Recast the material starting at the line that contains "The image size is (926, 414)." and ending at the line that contains "coord(169,43)" as a Markdown table with the columns Index and Text. Give each line its own numbered row and omit any blank lines.

_ _ _ _ _

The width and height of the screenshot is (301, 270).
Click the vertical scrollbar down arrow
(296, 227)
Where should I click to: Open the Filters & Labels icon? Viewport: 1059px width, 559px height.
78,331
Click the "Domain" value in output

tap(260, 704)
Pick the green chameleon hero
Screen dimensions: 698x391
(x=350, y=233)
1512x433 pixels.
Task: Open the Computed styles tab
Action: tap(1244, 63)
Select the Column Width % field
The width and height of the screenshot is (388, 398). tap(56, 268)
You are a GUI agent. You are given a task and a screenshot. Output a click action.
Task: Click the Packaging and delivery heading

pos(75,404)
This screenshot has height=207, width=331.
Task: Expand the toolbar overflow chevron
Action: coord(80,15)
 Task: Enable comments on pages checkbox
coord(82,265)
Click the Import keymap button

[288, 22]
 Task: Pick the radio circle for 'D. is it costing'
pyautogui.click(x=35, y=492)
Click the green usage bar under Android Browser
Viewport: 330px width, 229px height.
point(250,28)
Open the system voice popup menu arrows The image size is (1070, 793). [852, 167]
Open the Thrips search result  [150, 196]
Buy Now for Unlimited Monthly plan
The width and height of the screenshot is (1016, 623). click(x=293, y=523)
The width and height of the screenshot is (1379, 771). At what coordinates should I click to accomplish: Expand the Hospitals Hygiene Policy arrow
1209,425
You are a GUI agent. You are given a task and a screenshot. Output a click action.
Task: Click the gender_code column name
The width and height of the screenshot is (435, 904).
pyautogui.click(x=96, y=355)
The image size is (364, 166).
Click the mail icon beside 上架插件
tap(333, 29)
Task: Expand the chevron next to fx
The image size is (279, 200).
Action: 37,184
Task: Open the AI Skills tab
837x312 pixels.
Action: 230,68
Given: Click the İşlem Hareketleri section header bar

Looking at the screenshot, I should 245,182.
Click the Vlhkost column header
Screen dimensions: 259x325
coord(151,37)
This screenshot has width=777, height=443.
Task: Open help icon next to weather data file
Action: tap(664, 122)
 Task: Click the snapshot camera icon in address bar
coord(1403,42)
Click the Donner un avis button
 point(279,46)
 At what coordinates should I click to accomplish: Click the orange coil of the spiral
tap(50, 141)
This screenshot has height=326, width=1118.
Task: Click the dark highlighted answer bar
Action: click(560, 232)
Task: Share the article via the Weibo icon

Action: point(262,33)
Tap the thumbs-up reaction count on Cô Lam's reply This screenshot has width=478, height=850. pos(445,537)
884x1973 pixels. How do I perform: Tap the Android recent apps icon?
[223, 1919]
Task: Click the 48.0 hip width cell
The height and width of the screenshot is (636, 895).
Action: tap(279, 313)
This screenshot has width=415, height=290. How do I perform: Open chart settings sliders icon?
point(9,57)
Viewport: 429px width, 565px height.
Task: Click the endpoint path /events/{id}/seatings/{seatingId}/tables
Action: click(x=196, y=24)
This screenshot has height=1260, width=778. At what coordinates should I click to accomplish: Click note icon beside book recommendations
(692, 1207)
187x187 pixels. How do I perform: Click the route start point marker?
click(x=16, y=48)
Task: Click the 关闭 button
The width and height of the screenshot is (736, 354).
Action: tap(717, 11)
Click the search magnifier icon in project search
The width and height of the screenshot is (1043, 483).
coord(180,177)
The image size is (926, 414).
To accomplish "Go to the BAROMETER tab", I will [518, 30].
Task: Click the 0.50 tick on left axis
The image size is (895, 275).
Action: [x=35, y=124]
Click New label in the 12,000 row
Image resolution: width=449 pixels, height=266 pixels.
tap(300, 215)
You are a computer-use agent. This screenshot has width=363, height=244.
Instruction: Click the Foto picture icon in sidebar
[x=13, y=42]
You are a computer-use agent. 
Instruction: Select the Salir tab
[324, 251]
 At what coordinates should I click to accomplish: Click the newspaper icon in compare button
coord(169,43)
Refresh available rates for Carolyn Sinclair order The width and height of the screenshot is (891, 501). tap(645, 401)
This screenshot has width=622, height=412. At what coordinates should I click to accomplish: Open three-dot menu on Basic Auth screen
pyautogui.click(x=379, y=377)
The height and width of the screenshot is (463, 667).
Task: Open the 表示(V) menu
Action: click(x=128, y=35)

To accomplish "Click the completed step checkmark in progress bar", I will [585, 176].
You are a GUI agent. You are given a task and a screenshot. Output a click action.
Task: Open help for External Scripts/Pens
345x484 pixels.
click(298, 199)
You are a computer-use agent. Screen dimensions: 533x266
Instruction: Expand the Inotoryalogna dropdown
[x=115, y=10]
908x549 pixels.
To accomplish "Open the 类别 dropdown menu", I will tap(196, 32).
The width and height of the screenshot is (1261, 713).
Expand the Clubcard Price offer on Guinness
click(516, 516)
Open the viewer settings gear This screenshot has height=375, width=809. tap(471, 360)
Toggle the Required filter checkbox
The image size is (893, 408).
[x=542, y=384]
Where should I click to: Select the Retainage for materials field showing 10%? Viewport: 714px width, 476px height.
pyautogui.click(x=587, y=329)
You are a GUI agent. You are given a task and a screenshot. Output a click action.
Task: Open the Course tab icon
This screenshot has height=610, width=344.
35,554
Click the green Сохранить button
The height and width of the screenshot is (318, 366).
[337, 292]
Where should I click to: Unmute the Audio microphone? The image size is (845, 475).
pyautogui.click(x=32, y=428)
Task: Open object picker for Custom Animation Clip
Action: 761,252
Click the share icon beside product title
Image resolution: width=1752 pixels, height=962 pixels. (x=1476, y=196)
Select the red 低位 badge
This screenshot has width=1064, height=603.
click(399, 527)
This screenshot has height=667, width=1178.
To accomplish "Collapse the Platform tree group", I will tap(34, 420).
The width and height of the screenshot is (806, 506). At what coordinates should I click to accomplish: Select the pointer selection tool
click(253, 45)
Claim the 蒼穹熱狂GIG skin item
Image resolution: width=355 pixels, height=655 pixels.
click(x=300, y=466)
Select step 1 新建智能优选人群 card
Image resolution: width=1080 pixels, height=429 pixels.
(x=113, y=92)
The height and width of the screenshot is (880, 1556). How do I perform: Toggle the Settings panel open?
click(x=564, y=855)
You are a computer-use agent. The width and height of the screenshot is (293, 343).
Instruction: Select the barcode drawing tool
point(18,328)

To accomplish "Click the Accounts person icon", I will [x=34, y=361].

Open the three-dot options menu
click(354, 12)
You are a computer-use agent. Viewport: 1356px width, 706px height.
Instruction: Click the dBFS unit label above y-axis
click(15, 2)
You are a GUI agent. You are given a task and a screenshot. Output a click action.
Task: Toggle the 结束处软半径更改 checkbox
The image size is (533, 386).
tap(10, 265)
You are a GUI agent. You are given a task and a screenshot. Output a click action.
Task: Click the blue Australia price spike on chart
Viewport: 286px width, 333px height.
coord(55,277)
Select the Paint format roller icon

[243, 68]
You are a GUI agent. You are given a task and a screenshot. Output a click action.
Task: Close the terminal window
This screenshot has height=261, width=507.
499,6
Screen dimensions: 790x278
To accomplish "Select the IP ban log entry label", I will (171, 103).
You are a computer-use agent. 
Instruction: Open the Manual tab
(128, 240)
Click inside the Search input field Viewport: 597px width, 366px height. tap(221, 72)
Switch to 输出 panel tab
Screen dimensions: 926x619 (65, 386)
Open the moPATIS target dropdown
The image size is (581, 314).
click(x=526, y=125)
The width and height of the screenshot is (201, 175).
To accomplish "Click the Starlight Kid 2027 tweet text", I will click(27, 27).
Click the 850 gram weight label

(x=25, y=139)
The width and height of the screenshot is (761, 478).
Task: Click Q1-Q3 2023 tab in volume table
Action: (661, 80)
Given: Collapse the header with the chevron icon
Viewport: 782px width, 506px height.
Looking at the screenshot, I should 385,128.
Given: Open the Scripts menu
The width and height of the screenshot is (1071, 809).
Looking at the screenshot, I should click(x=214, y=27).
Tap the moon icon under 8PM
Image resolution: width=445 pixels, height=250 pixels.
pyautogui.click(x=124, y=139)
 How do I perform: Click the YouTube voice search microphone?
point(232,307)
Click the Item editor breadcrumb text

_ _ _ _ _

**SOLUTION BELOW:**
| Index | Text |
|---|---|
| 1 | The image size is (926, 414). |
| 2 | To accomplish "Go to the BAROMETER tab", I will [518, 30]. |
| 3 | Task: Click the 0.50 tick on left axis |
| 4 | The image size is (895, 275). |
| 5 | Action: [x=35, y=124] |
| 6 | Click New label in the 12,000 row |
| 7 | Image resolution: width=449 pixels, height=266 pixels. |
| 8 | tap(300, 215) |
| 9 | You are a computer-use agent. This screenshot has width=363, height=244. |
| 10 | Instruction: Click the Foto picture icon in sidebar |
| 11 | [x=13, y=42] |
| 12 | You are a computer-use agent.  |
| 13 | Instruction: Select the Salir tab |
| 14 | [324, 251] |
| 15 |  At what coordinates should I click to accomplish: Click the newspaper icon in compare button |
| 16 | coord(169,43) |